Ive investigated using cases and classifications with attributes to compile the relevant quotes for phenomenographic categories of experience variation. I’m not quite sure yet if I’ve made the right decisions on how to design the information but I believe I’ll be able to change this without too much hassle later.

Cases are just nodes that can have other information attached to them. This information (I am assuming) can then be used for further analysis if desired. A case can be classified using a set of attributions, thereby making it definable and ‘labeled’. For my work, I won’t need to further analyse the interview quotes with NVivo, but I want NVivo to help me collect relevant quotes into the categories I have made, and these categories have further child categories in them (with attributes). The main reason I’m doing this is that it saves a lot of time. I only have to select the quote and drop it into the nominated category (parent case) and then if required any relevant child category (child case).

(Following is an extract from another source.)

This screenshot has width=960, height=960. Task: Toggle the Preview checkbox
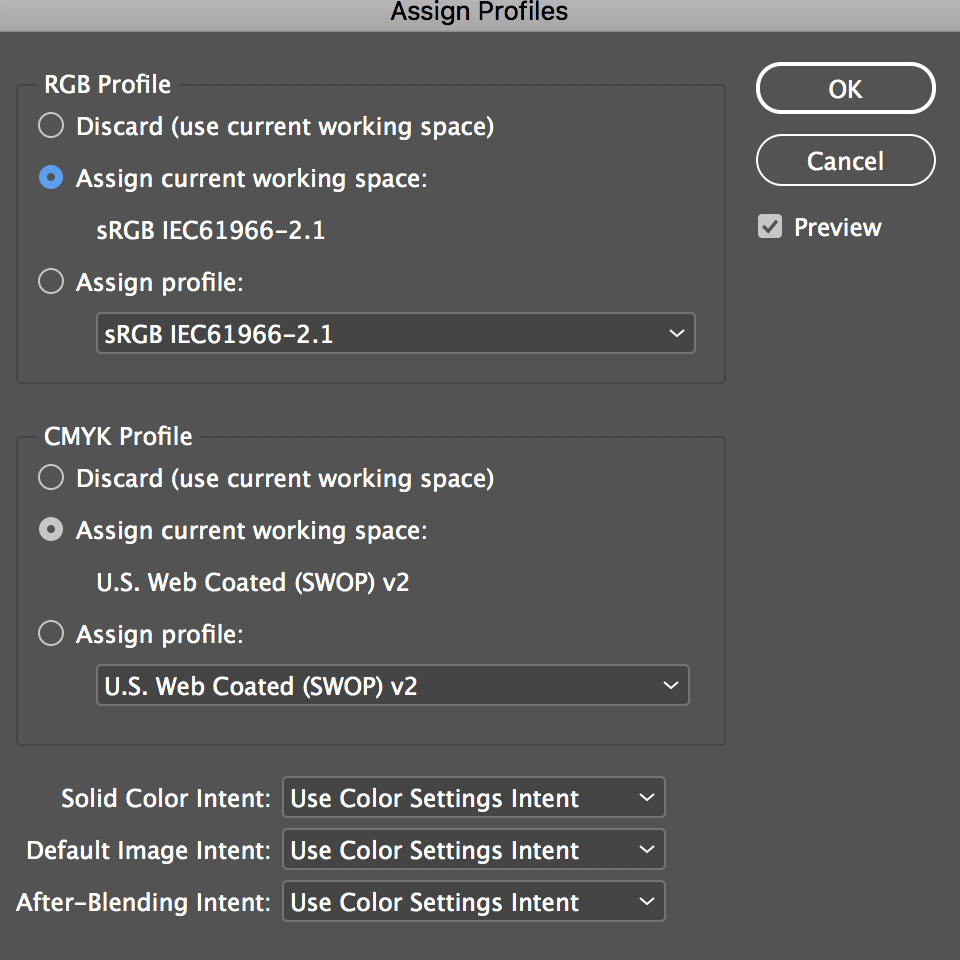[770, 227]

After I’ve done this I’m able to export as a word document all the quotes for each case. This means I immediately have collections of quotes that can be further sorted and displayed, for example, placed in tables with additional relationships, comments and highlights. My intention now is to create tables for each child case and for the overall parent case that are like this, showing relevant quotes, similarities and differences to other quotes, and highlighted ‘best sections’. I can then fully demonstrate how my thinking worked for the analysis, so that the categories that have emerged out of these quotes can be clearly shown. This will help the second reviewer who will eyeball what I’ve done and make decisions on my choices and sections and reasoning. This really helps to validate thew quality of the analysis.

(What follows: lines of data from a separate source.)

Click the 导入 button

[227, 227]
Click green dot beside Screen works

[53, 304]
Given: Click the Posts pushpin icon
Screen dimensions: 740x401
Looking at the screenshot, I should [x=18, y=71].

Two images that show the classification sheet – the overview of a classification, with multiple attributes. Im sure there are better ways of doing this but this is how I’m currently doing it for categories of experience variation for a smart learning journey activity.

The case classification, with multiple attributes

Closeup of the classification sheet

The first image shows the case classification on the left of the workspace, and the attribute inputs on the right. This attribute table is shown in more close up in the second image. Remember that the classification is different to the ‘case’, so when you add quotes to the case node, you need to display that on the left (to speed up drag and drop). These are accessed using the left most navigation menu in the workspace. Remember: you can’t add quotes to the classification, only to the case. The case has the classification, and the classification has attributes. Hope that makes sense!